Kevin Binversie compares war metaphors:
Liberals behind the recall like to throw around the phrase “civil war” because it fits the purpose of their campaign: Almost everybody hates war and (thus sayeth the Lord) peacemakers are blessed. So, recallistas are working to create the impression that there’s a civil war on, and in the meantime Barrett gets to appear Christ-like. …
But is the recall really a civil war?
Only a fool would deny Wisconsin is politically divided. But it takes a bigger fool to say the state’s divisions appeared only when Scott Walkermoved into the governor’s mansion. In the past decade and a half alone the state has seen two close calls on the presidential level. During the same time, control of the state Senate changed hands four times. Lest we also forget we saw tight elections for state attorney general in 2006 and a state Supreme Court seat in April 2011.
Where was Tom Barrett to stop those civil wars?
Politics — and political fighting — is in the Badger State’s DNA. One of my favorite books on Wisconsin political history is Wisconsin Votes: An Electoral History, a 2008 release by Robert B. Fowler, professor emeritus of political science at the University of Wisconsin-Madison. It’s a well-researched chronicle of the state’s long voting history from statehood to today. (Fowler has even published online addendums for the 2010 and 2011 elections). One of the many things you will discover by reading it is that since the start of the 20th century the state has always been a political battlefield.

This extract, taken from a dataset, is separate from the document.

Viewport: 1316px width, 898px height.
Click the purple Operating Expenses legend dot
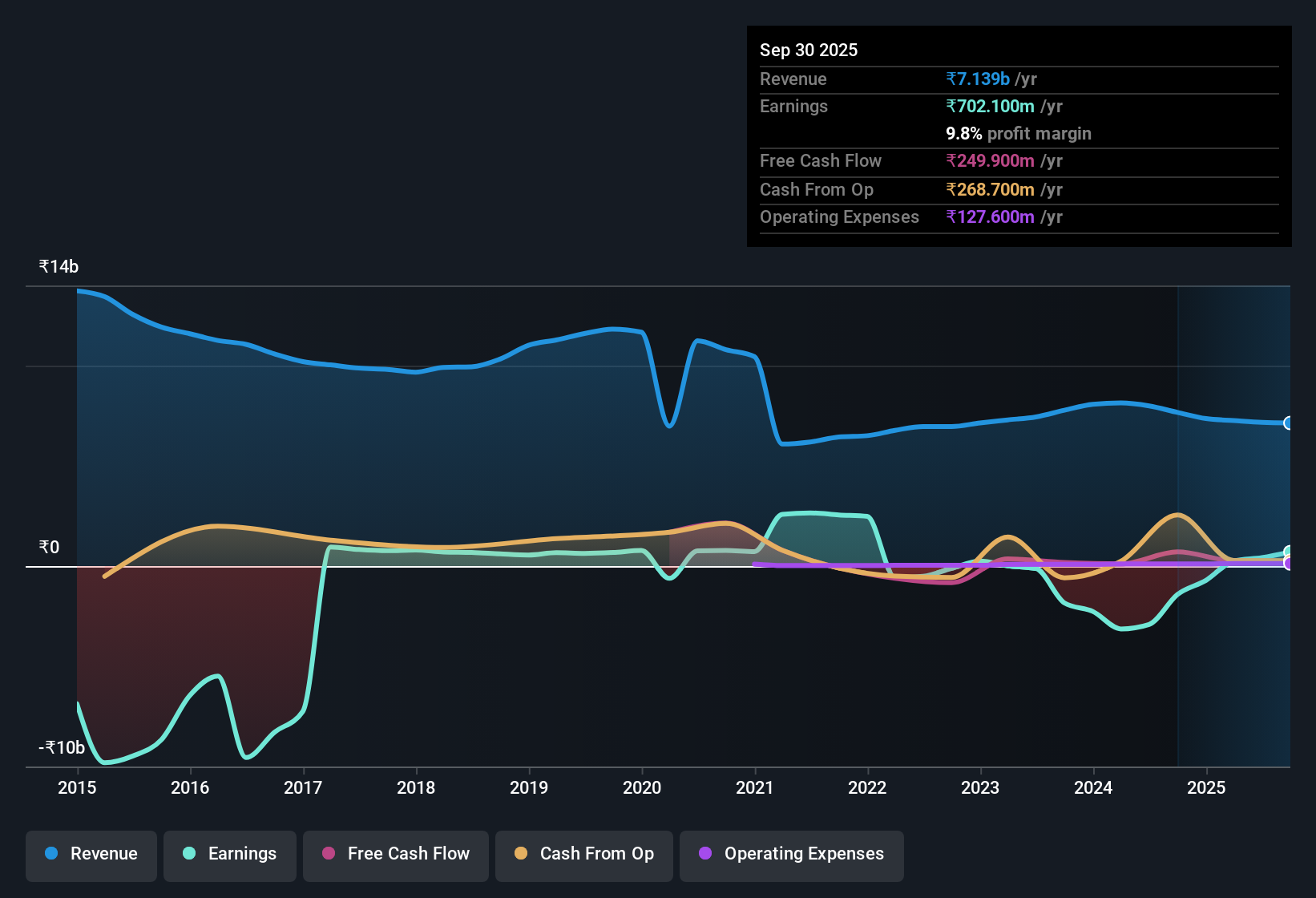pos(705,854)

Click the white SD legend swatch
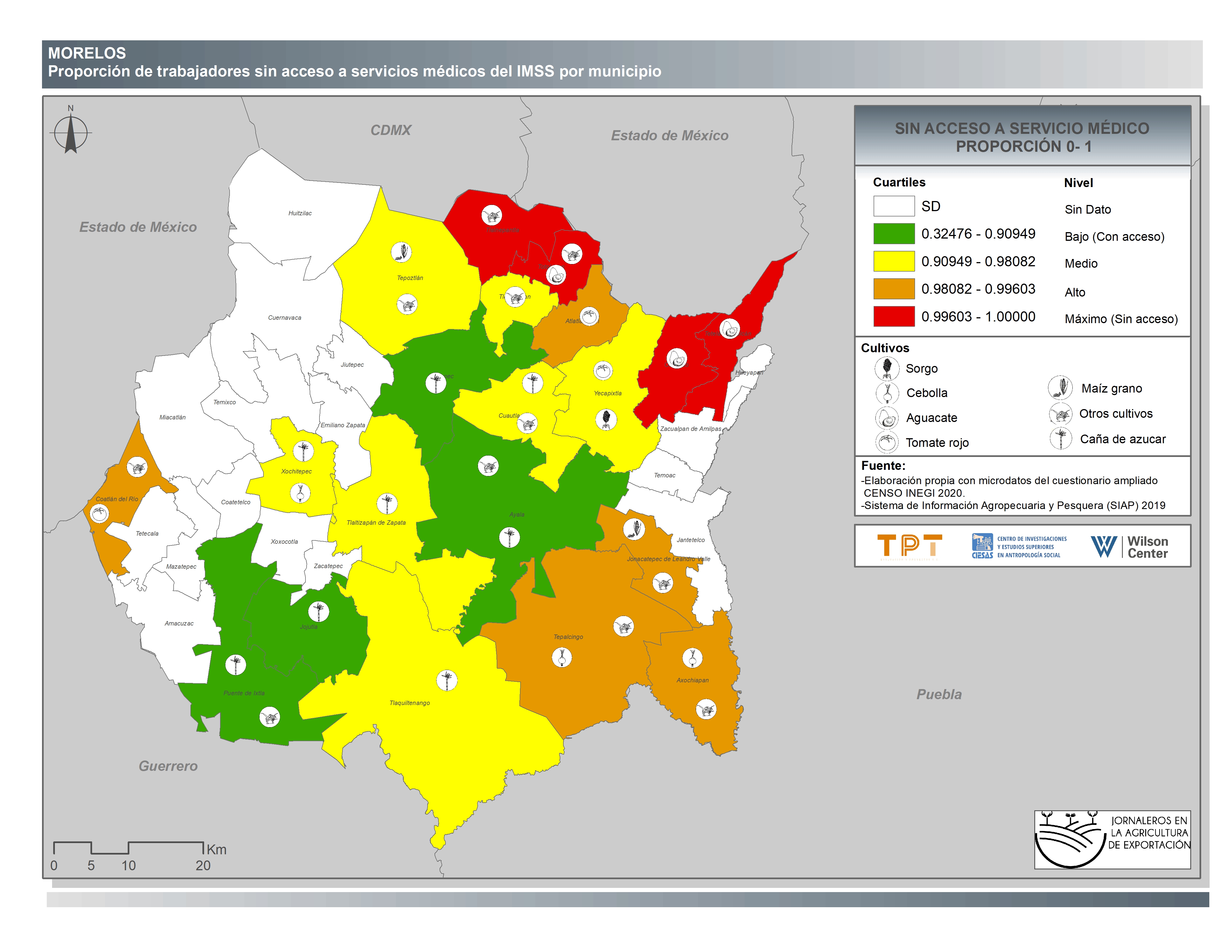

Fowler points out that the first fights were intra-Republican Party — between what were called “stalwart” Republicans and a new breed of “progressive” Republicans led by Robert La Follette. After World War II, the fight moved to the modern-day Democrat vs. Republican dynamic we know today. That was when any remaining “progressive” Republicans joined with New Deal Democrats to create the modern Democratic Party of Wisconsin.
The bottom line — we’ve been fighting since the beginning. Only the labels have changed. …
Coups are defined as sudden and decisive actions in politics resulting in a change of government illegally or by force through a small group. When labor-backed demonstrators occupied the state Capitol in February 2011, Madison certainly looked like any big city in a third world country. When labor leaders used that occupation to argue that the state had become ungovernable, they seemed merely hypocritical. When they leveraged that argument—and millions of dollars in campaign slush funds—to push for the recall of the governor, well, that’s when we had ourselves a very American coup.
Watching the recallistas in action, one can see how their entire campaign platform has nothing to do with reuniting the state, ending the civil war or mending political fences. They just want Scott Walker gone — and with him any hope of permanently dismantling the public-employee machine that used to run the state’s politics.
George S. Will, who on ABC-TV’s “This Week” called Tuesday’s recall election the second most important in the country this year, has another description of the recall:
This state, the first to let government employees unionize, was an incubator of progressivism and gave birth to its emblematic institution, the government employees union (in 1932 in Madison, the precursor of the American Federation of State, County and Municipal Employees) — government organized as a special interest to lobby itself to expand itself. But Wisconsin progressivism is in a dark Peter Pan phase; it is childish without being winsome. …
In justifying a raucous resistance to, and then this recall of, Walker, the government employees unions stressed his restriction of collective bargaining rights. But in the May primary, these unions backed the candidate trounced by Barrett, who is largely ignoring the collective bargaining issue, perhaps partly because most worker protections are embedded in Wisconsin’s uniquely strong civil service law. Besides, what really motivates the unions and elected Democrats is that Walker ended the automatic deduction of union dues from government employees’ pay. The experience in Colorado, Indiana, Utah and Washington state is that when dues become voluntary, they become elusive.
So, Barrett is essentially running another general-election campaign, not unlike that of 2010 — except that the $3.6 billion deficit Walker inherited has disappeared and property taxes have declined. By re-posing the 2010 choice, Wisconsin progressives’ one-word platform becomes: “Mulligan!”
The emblem displayed at some anti-Walker centers is an outline of Wisconsin rendered as a clenched fist, with a red star on the heel of the hand. Walker’s disproportionately middle-aged adversaries know the red star symbolized murderous totalitarianism, yet they flaunt it as a progressive ornament. Why?
Because it satisfies the sandbox socialists’ childish pleasure in naughtiness, as does their playground name-calling (Walker is a “Midwest Mussolini”) and infantile point-scoring: When the Milwaukee Journal Sentinel endorsed Walker, Wisconsin’s Democratic Party chair fulminated that six decades ago the Sentinel (which merged with the Journal in 1995) supported McCarthy. …
A January poll found that even 17 percent of Democrats think that recalls are justified only by criminal behavior, not policy differences. If, however, Walker loses, regular Wisconsin elections will henceforth confer only evanescent legitimacy. If he wins, progressives will have inadvertently demonstrated that entrenched privilege can be challenged, and they will have squandered huge sums that cannot finance progressive causes elsewhere. So, for a change, progressives will have served progress.